Das heißt nicht, dass besondere Folgen für horizontale Formate unmöglich sind. «Lost» etwa hat eine Handvoll solcher Episoden, da die Serie durch ein großes Ensemble durchrotiert und stets den Fokus neu legt – klar, manchmal wird der Haupthandlungsfaden prominent weitergesponnen und nebenher näher auf den Helden Jack eingegangen. Andere Male erlebt Hurley ein witziges Abenteuer auf der Insel, während Rückblenden ein dramatisches aus seiner Vergangenheit erzählen. Oder aber zwei Randfiguren streuen Salz in die Wunden quengelnder Fans. Und «Alias – Die Agentin» hat mehrere "Wir halten die fortlaufende Handlung für einen kleinen, alleinstehenden Thriller mit unserem Figurenensemble an"-Episoden.

Dennoch bleibt der Zauber origineller Folgen, den beispielsweise «Master of None» gekonnt ausspielt, vornehmlich den Serien vorbehalten, die im Peak-TV-Dauerjubel eine stark untergeordnete Rolle spielen. Weil sie ja keinen Hauptplot plus eine kleine Handvoll an Nebenhandlungen über mehrere Dutzend Stunden ausdehnen, sondern nur kleine Storyhäppchen liefern. Wie «Scrubs – Die Anfänger» (eine weitere Comedyserie mit beiläufiger Figurenentwicklung) mit solchen Spezialfolgen wie einer Sitcom-Parodie, einer «Der Zauberer von Oz»-Hommage, einer Musical-Persiflage, einer dramatischen Plottwist-Episode und einer Folge über den Schmetterlingseffekt. Wie «Pushing Daisies» mit einem Dauerfeuer an originellen, märchenhaft inszenierten, kuriosen Mordfällen, die für sich stehen. Wie «Sherlock» als Reihe an nur dezent verbundenen, 90-minütigen, sehr ambitionierten Krimis. Wie «Community» mit seinen stark thematisierten Feuerwerken an Lachsalven. Und so weiter, und so weiter.
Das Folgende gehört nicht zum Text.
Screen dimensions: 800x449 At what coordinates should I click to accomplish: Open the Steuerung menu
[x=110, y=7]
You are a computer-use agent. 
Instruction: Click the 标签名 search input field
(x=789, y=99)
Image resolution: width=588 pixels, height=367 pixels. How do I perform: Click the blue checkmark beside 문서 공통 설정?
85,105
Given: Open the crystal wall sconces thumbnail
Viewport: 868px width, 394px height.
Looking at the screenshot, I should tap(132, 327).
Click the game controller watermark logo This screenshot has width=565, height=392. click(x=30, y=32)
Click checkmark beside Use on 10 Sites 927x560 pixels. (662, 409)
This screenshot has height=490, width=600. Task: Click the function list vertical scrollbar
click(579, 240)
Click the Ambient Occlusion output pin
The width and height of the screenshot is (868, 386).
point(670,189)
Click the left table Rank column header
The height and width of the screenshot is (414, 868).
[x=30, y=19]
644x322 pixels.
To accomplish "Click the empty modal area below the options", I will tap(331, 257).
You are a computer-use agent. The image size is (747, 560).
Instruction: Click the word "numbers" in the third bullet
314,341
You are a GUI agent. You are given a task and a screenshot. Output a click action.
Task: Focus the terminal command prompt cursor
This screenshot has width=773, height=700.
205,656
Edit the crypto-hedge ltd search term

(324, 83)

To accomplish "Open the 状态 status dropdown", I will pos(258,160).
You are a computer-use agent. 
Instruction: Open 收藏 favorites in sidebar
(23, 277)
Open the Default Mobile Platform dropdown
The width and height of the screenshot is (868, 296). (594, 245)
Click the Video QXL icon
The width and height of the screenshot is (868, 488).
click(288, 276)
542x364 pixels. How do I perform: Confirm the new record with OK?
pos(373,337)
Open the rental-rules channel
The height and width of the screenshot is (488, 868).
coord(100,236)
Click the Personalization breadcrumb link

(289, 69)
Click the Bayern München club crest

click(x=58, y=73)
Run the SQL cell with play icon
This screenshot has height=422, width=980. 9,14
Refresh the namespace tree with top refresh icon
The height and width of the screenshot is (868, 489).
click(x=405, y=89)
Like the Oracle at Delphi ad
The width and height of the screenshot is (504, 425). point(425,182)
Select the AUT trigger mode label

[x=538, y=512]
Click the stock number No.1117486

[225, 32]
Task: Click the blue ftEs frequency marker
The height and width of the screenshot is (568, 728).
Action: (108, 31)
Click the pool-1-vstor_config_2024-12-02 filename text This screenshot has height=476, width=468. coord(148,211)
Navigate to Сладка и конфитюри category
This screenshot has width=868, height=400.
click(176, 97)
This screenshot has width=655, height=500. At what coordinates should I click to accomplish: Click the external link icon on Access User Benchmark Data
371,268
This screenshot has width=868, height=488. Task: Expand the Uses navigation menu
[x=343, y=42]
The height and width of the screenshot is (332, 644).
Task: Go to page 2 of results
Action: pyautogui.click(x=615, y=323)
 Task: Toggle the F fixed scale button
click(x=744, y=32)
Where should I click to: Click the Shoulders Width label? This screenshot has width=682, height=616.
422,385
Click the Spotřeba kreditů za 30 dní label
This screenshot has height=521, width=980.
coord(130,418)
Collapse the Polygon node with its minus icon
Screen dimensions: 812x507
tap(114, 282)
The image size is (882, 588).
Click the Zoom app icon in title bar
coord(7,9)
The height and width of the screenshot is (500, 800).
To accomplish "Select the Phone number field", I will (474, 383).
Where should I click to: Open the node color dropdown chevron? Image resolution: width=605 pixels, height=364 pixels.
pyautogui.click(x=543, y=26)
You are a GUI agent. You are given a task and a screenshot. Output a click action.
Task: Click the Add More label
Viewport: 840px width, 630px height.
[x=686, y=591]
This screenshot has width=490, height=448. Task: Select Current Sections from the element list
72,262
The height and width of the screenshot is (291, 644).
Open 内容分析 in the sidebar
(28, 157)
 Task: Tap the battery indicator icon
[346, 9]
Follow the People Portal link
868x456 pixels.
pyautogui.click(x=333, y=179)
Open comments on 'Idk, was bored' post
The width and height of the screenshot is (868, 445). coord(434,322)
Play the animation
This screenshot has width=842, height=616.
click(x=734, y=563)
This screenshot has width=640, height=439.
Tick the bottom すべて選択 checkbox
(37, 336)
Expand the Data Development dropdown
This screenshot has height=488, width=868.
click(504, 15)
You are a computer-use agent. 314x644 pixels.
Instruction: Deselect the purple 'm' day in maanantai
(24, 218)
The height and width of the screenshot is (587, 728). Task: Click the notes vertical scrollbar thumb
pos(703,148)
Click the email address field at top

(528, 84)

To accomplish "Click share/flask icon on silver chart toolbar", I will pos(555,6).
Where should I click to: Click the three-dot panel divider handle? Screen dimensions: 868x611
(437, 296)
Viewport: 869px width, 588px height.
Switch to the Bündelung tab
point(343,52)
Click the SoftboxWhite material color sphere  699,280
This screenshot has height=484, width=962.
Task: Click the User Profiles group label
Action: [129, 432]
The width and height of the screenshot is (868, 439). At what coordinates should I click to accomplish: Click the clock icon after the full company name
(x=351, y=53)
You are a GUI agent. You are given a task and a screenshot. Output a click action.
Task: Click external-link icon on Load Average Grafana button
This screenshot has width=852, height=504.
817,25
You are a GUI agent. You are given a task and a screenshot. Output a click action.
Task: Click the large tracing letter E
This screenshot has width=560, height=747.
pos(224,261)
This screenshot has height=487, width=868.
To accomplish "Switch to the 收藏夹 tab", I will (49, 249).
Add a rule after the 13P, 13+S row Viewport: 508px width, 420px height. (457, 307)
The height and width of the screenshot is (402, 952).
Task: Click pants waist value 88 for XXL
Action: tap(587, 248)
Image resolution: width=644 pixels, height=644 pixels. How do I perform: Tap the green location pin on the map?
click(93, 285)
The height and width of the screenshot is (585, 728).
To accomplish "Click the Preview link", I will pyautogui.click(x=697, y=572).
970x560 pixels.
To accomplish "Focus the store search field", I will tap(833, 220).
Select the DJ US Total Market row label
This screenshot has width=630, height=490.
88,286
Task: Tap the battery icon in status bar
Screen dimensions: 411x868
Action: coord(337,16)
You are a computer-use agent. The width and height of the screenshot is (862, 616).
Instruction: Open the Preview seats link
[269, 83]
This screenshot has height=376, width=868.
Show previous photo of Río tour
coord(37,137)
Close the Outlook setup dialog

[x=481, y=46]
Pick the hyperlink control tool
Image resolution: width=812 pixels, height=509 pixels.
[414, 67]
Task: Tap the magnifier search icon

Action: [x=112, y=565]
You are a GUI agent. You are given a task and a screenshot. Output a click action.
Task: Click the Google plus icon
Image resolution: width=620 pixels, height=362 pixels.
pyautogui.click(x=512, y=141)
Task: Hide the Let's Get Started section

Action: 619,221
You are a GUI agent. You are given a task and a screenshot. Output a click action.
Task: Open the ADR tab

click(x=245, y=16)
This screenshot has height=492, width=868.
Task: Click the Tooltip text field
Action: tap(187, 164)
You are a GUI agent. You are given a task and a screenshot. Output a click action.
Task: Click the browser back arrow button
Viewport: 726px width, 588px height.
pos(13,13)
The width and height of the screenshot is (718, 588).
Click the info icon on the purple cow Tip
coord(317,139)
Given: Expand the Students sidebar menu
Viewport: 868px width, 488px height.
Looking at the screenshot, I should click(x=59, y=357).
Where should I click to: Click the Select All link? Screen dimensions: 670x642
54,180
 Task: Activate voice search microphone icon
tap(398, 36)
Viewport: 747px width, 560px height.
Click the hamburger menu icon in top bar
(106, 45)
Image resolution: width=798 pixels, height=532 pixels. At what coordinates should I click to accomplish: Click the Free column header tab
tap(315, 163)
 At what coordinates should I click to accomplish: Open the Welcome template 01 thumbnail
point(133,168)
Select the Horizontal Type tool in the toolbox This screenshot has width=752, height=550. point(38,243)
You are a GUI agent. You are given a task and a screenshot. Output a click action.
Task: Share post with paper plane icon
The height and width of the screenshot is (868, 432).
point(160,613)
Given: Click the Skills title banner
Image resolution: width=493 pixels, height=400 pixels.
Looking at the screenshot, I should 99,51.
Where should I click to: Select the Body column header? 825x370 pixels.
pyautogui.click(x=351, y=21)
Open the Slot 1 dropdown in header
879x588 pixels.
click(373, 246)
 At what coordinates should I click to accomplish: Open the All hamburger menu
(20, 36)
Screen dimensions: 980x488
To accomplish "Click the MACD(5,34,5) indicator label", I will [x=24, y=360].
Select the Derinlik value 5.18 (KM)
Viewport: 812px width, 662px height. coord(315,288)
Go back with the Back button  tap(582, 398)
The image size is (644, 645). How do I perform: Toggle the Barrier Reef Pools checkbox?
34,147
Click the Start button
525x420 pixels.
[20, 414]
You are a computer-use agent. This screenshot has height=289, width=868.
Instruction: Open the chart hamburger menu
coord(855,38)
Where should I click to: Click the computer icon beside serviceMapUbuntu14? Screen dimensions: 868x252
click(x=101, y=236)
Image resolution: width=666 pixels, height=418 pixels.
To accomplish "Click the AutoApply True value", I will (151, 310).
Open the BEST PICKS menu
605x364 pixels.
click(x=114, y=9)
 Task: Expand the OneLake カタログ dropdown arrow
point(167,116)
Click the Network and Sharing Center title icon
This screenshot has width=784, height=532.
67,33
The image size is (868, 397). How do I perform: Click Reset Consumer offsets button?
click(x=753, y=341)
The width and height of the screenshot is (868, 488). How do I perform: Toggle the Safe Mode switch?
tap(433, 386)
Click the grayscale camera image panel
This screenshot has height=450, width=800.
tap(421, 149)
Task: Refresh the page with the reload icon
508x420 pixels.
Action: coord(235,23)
Dafür laufen Serien ohne episodenübergreifende Storybögen auf andere Art Gefahr, austauschbar zu werden – wenn eine Folge zu sehr der anderen gleicht und die Figuren nach langen Jahren charakterlich stillstehen, weil ja nichts von Relevanz passiert. «The Big Bang Theory» ist, seit die meisten der Nerds in festen Beziehungen stecken, fahl geworden, «Die Simpsons» erleben nur noch eine Handvoll lustiger Abenteuer pro Staffel (früher war es umgekehrt) und in zig US-Krimis passiert Folge für Folge dasselbe. Letztlich sind beide Serienphilosophien also gleich gut. Das, worauf es ankommt, ist die Frage, wie passioniert und fähig diese Erzählweisen umgesetzt werden.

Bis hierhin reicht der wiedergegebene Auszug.